I am at liberty

Tuesday 30 January 2024

As of a few weeks ago, I am between gigs. Riffing on some corporate-speak from a recent press release: “2U and I have mutually determined that 2U is laying me off.”

I feel OK about it: work was becoming increasingly frustrating, and I have some severance pay. 2U is in a tough spot as a company so at least these layoffs seemed like an actual tactic rather than another pointless please-the-investors move by companies flush with profits and cash. 2U struggling also makes being laid off a more appealing option than remaining there after a difficult cut.

edX was a good run for me. We had a noble mission: educate the world. The software was mostly open source (Open edX), which meant our efforts could power education that we as a corporation didn’t want to pursue.

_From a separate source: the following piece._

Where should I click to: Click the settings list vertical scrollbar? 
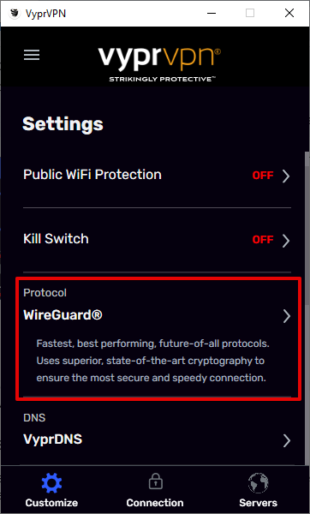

Broadly speaking, my job was to oversee how to do open source well. I loved the mission of education combined with the mission of open source. I loved seeing the community do things together that edX alone could not. I have many good friends at 2U and in the community. I hope they can make everything work out well, and I hope I can do a good job staying in touch with them.

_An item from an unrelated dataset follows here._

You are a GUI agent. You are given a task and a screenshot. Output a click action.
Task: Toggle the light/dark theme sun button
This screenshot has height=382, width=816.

I don’t know what my next gig will be. I like writing software. I like having developers as my customers. I am good at building community both inside and outside of companies. I am good at helping people. I’m interested to hear ideas.

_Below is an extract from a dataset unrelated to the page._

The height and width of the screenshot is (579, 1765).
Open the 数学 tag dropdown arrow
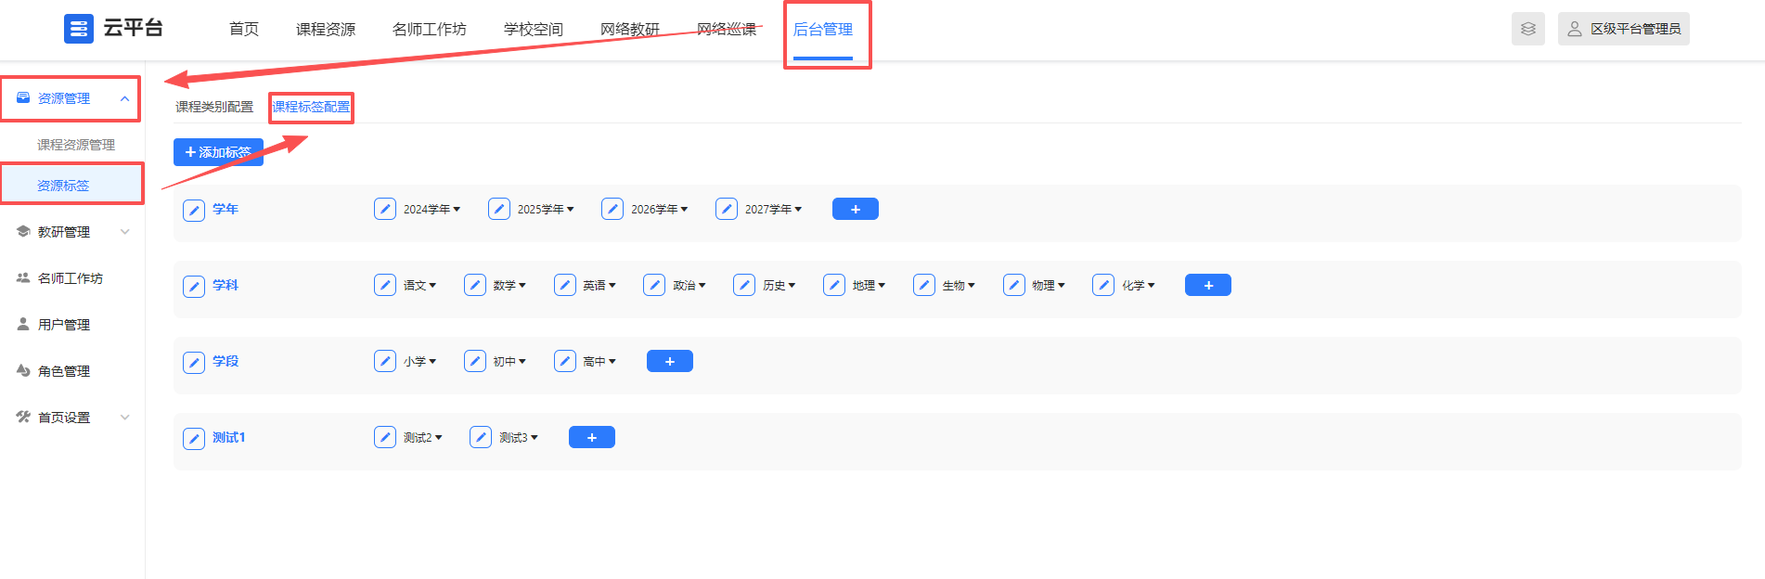[x=522, y=286]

You (probably) don’t need to learn C

Wednesday 24 January 2024

On Mastodon I wrote that I was tired of people saying, “you should learn C so you can understand how a computer really works.” I got a lot of replies which did not change my mind, but helped me understand more how abstractions are inescapable in computers.

People made a number of claims. C was important because syscalls are defined in terms of C semantics (they are not). They said it was good for exploring limited-resource computers like Arduinos, but most people don’t program for those. They said it was important because C is more performant, but Python programs often offload the compute-intensive work to libraries other people have written, and these days that work is often on a GPU. Someone said you need it to debug with strace, then someone said they use strace all the time and don’t know C. Someone even said C was good because it explains why NUL isn’t allowed in filenames, but who tries to do that, and why learn a language just for that trivia?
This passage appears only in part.